Technical Program Managers (TPMs)
The TPM role is, somewhat consistently, tasked with bringing complex, (often) multi-team technical projects to completion by tracking progress, driving alignment across teams and individuals, identifying gaps and roadblocks, escalating problems early, and when necessary, make technical decisions for the multi-team in order to help march toward completion or launch. In my experience, TPMs almost never fail to track progress, set up meetings, etc., but frequently fail to do justice to the ‘technical’ part of their title, instead relying heavily on their engineering counterparts for that bit.
In my experience, some of the best TPMs do the following: During the execution phase of complex multi org or at least multi team projects on a tight timeline, the best TPMs would become the enablers of efficient execution. They are orchestrating the progress and the final delivery of results. They are communicating frequently, helping unblock pxfn, resources, and so on, and connecting the dots. They also understand the tech well enough to be able to explain and make some local decisions on prioritization. They also know the difference between PM and TPM and don’t pretend to be the former. And even if they have that aspiration, they hide it very well during this execution phase. Ultimately, people should believe that the project would have moved slower or even not gotten competed had it not been for this TPM. Because all this is a tall order, it is rare. There are, of course, other models of success.

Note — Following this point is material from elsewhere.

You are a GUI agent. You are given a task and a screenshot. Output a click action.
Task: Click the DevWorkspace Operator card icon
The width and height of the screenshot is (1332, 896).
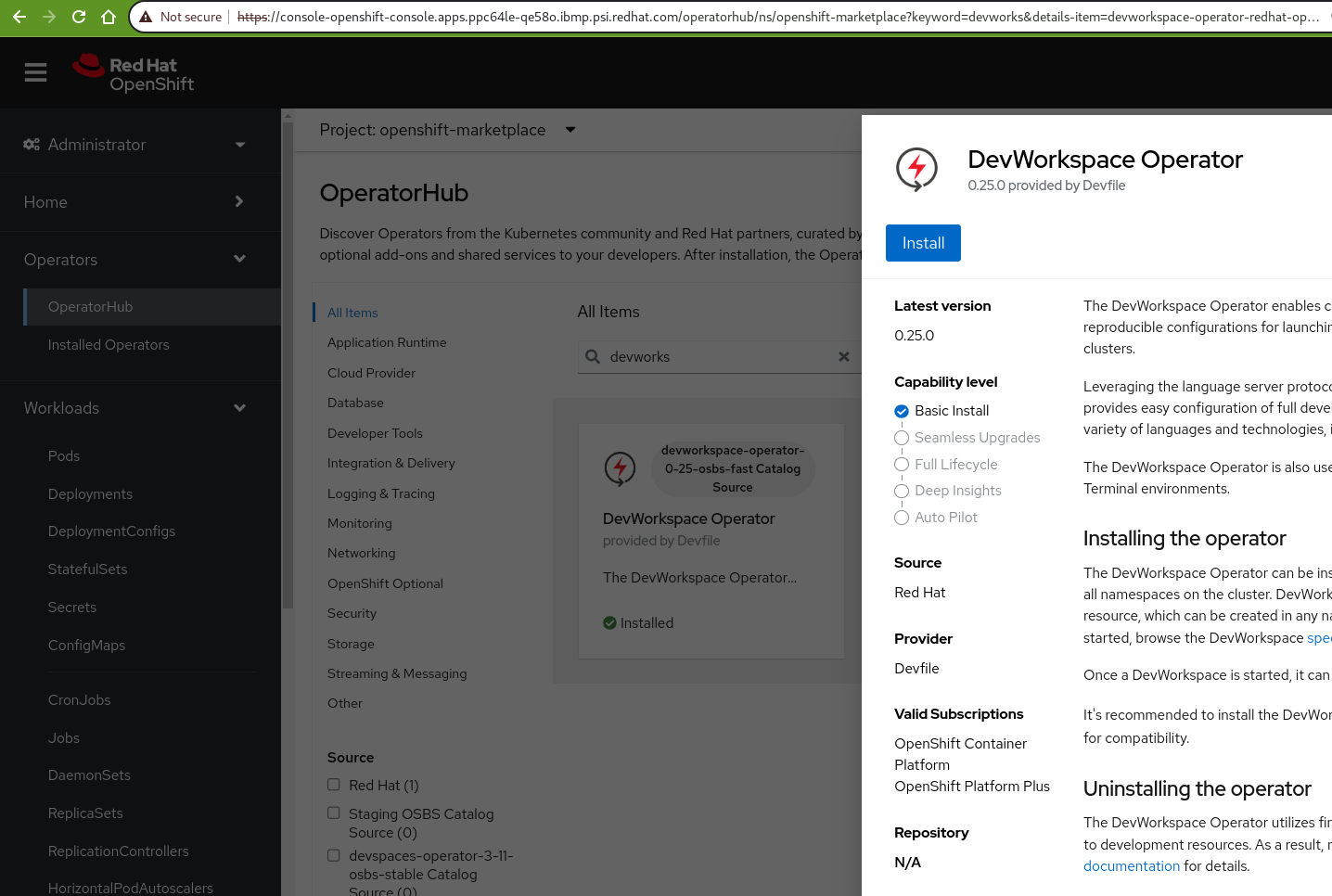(x=620, y=468)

User Experience Researchers (UXRs)
The UXR teams typically do qualitative or quantitative research on how a consumer or business product is working out for its users, how a prototype of a future product might be perceived, or gathering data on what functions might be desirable in such products. These in turn would inform design and engineering work to increase the chances of success of those products. The research portion of their work at top companies are often amazing — excellent insights and so on. The gap I often see is in getting those insights to translate into product decisions. A presentation, lots of head nods, a handshake, then nothing.

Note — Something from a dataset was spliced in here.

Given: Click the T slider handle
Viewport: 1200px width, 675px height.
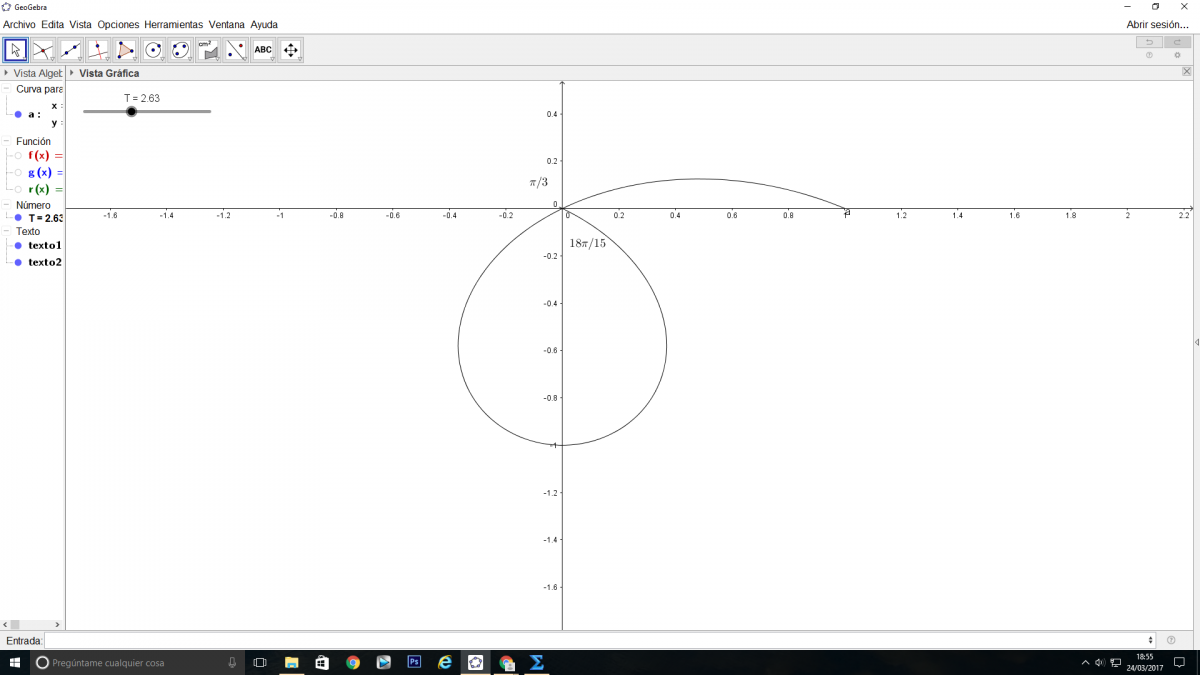Looking at the screenshot, I should 132,112.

The best UXR I have seen really focus on the most important problems to do research on. They prioritize what’s most important to understand over what’s ‘doable’ (because of readily available data or data collection opportunities) or what’s more visible (because the CEO said so, and so on). If that means painstakingly collecting new data through new surveys, site visits, and so on, so be it. It has to be done. They are then able to bring amazing, direction-altering insights from that data. Finally, they proactively follow up with designers, PMs, and engineers to actually influence their direction, and won’t rest till either the direction has changed or they’ve been convinced that the UXR data is in conflict some other data or priority. Proactivity is a key differentiator for these superstars, and that only comes from a deep love for the product(s).